La sociologie de Michel Freitag repose sur une « théorie générale de la société » et sur l’analyse de ce qu’il appelle les « modes de reproduction formels de la société ». Pour lui, l’époque contemporaine fait naître un mode dit décisionnel-opérationnel, celui de la société postmoderne qui a l’efficacité technique comme idéologie et qui privilégie un rapport immédiat au monde sans réflexivité ni sens, alors que la modernité classique se projetait vers le monde meilleur permis par le progrès par exemple. Pour lui, le néolibéralisme et le capitalisme-monde abolissaient carrément le politique.
Homme et penseur de gauche sans être marxiste, opposé férocement à l’utilitarisme triomphant, il développe de très sévères critiques du monde actuel. « La mondialisation, celle dont on parle actuellement, est une politique de déréglementation d’inspiration néo-libérale qui vise à abolir tous les obstacles politiques, institutionnels, juridiques et réglementaires qui peuvent entraver le libre déploiement de la logique du profit, et ceci, dans tous les domaines de la vie sociale et à la dimension du monde, explique-t-il à l’occasion de la sortie du livre collectif Le Monde enchaîné, en 2001. Il s’agit donc de faire de la loi du profit la loi suprême de l’humanité et d’ériger les « forces du marché » en arbitre souverain et unique de notre avenir et de celui de la planète elle-même. »
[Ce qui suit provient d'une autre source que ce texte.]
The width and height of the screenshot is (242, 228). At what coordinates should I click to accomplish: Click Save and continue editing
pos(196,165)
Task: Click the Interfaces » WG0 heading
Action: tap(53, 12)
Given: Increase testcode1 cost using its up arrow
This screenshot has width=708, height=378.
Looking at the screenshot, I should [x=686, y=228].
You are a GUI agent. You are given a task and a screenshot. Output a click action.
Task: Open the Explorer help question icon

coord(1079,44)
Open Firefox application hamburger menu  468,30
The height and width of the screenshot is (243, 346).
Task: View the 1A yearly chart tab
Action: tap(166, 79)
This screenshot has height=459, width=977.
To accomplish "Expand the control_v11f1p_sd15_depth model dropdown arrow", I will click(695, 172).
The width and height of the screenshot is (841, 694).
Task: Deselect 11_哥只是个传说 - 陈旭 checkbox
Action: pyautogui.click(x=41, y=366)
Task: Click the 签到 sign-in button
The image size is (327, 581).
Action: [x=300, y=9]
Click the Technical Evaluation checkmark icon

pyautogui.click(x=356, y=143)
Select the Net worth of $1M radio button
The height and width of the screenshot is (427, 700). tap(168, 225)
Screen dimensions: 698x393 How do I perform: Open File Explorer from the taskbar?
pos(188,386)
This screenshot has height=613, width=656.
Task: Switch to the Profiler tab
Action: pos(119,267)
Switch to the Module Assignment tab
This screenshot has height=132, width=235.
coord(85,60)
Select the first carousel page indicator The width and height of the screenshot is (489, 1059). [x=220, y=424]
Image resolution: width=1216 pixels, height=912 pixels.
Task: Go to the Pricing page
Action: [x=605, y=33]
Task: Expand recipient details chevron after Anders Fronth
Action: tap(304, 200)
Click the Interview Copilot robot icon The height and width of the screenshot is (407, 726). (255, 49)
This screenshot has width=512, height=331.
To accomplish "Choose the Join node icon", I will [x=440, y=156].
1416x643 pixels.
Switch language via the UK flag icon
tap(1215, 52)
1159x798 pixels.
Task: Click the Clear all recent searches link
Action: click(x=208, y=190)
Ses propres textes demeurent toutefois d’un abord assez difficile pour les non-initiés aux arcanes de la philosophie allemande et du vocabulaire spécialisé des sciences sociales. On peut en consulter plusieurs librement sur le site Les classiques des sciences sociales (classiques.uqac.ca). Une introduction à son oeuvre a été publiée il y a trois ans par le sociologue Jean-François Filion, sous le titre Sociologie dialectique (Nota bene).
Professeur pendant trois décennies à l’UQAM, Michel Freitag y a formé des dizaines et des centaines d’étudiants qui ont ensuite poursuivi le travail d’analyse de la société postmoderne. Les « freitagiens » d’obédience plus ou moins stricte se retrouvent maintenant dans tous les départements des universités et des collèges du Québec, et même au-delà.
La cause de la mort du maître n’a pas encore été révélée. Il aurait subi un malaise jeudi et n’aurait jamais repris connaissance. Il laisse dans le deuil sa femme et leurs enfants. Le détail des cérémonies de commémoration sera annoncé dans les prochains jours.